Die Bundesregierung steht bei der Bewältigung des Falls Phoenix in der Pflicht. Aufgrund des Aufsichtsversagens der Bundesanstalt für Finanzdienstleistungsaufsicht und der mangelhaften Richtlinienumsetzung trifft den Bund eine Mitverantwortung. Da der Beginn der Auszahlungen und damit die Erhebung der Sonderbeiträge im Herbst beginnen sollen, besteht jetzt Handlungsbedarf. Der Antrag der FDP-Fraktion wird noch vor der Sommerpause auf der Tagesordnung des Bundestages stehen.

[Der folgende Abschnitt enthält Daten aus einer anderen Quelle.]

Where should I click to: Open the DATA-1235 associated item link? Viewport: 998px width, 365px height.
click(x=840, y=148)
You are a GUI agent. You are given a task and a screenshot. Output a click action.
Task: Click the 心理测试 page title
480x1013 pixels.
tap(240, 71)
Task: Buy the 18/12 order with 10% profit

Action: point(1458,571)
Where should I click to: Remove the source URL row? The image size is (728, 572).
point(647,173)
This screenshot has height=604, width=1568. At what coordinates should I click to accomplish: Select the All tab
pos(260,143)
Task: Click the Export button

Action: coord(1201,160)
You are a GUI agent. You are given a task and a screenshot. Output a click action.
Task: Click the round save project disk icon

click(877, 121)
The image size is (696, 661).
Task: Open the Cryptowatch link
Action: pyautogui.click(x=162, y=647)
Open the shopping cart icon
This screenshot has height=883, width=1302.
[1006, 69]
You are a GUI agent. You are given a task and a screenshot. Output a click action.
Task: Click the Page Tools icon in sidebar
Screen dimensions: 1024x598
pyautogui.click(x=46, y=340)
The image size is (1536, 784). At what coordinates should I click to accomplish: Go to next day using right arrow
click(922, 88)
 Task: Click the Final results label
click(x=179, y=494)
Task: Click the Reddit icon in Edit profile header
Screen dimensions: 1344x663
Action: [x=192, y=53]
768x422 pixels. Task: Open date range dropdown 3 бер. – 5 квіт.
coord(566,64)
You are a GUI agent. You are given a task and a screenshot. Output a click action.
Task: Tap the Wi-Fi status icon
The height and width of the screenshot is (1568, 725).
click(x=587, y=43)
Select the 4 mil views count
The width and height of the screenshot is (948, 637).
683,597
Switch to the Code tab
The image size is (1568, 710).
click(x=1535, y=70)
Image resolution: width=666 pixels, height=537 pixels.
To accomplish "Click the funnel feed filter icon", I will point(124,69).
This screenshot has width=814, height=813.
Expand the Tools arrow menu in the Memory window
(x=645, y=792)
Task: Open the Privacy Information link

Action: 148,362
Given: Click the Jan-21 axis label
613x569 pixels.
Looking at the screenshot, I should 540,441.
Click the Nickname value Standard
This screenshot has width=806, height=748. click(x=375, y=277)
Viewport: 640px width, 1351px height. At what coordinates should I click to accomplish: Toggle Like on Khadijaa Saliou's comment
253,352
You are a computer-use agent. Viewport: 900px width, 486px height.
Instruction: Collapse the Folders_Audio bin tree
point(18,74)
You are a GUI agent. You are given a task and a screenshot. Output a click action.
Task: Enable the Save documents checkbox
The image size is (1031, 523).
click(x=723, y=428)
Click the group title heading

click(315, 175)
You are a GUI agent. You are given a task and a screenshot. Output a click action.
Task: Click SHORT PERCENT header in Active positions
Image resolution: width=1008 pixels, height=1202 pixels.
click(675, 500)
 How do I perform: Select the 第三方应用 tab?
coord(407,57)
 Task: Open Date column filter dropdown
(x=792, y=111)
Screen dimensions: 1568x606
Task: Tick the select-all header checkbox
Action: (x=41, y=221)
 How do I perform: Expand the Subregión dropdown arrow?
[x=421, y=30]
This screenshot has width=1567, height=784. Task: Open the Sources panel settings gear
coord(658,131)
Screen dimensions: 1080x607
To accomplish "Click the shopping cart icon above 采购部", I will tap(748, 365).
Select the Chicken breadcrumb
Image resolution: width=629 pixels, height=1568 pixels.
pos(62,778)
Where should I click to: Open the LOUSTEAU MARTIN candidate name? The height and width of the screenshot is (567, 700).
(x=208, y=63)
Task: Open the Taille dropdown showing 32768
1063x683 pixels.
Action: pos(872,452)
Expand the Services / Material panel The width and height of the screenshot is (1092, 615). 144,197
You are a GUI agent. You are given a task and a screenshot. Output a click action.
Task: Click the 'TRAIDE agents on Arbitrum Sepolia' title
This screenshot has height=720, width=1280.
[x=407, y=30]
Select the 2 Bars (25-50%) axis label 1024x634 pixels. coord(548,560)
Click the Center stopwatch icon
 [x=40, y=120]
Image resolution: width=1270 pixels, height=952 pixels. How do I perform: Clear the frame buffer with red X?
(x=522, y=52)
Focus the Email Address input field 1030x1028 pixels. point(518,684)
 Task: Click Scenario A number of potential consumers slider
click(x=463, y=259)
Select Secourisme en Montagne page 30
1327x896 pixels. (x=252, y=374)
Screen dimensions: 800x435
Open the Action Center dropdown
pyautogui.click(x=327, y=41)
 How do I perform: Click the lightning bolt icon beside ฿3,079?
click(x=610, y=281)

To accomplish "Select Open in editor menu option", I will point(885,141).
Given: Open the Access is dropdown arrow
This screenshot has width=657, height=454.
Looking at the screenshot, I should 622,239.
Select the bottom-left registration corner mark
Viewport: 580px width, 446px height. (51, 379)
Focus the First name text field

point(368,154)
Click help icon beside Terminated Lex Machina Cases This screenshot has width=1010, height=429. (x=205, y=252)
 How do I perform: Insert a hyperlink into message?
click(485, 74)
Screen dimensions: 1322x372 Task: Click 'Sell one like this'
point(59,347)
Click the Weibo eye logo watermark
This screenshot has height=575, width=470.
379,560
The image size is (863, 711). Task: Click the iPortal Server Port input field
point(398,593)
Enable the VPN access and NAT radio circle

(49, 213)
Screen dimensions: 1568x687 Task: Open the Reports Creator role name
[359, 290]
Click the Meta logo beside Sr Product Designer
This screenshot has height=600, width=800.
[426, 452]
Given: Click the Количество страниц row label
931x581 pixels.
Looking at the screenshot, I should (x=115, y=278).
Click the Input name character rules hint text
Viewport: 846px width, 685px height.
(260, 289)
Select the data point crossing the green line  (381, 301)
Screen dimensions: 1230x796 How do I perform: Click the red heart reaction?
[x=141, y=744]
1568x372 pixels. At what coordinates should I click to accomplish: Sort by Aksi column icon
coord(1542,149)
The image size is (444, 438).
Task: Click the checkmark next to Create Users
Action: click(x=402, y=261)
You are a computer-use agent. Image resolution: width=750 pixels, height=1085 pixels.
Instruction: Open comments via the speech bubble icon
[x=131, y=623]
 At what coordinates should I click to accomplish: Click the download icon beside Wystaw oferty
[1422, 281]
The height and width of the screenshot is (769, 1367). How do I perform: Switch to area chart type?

Um künftige Fälle zu vermeiden, sollen die bestehenden Entschädigungseinrichtungen zusammengefasst werden. Es soll nur noch eine Entschädigungseinrichtung geben, in die auch alle Banken und Sparkassen einzahlen. Damit wird ein tragfähiges System geschaffen, das auch größere Fälle auffangen kann. Um es aber erst gar nicht mehr zu solchen Fällen wie Phoenix kommen zu lassen, muss die Aufsicht künftig eher einschreiten.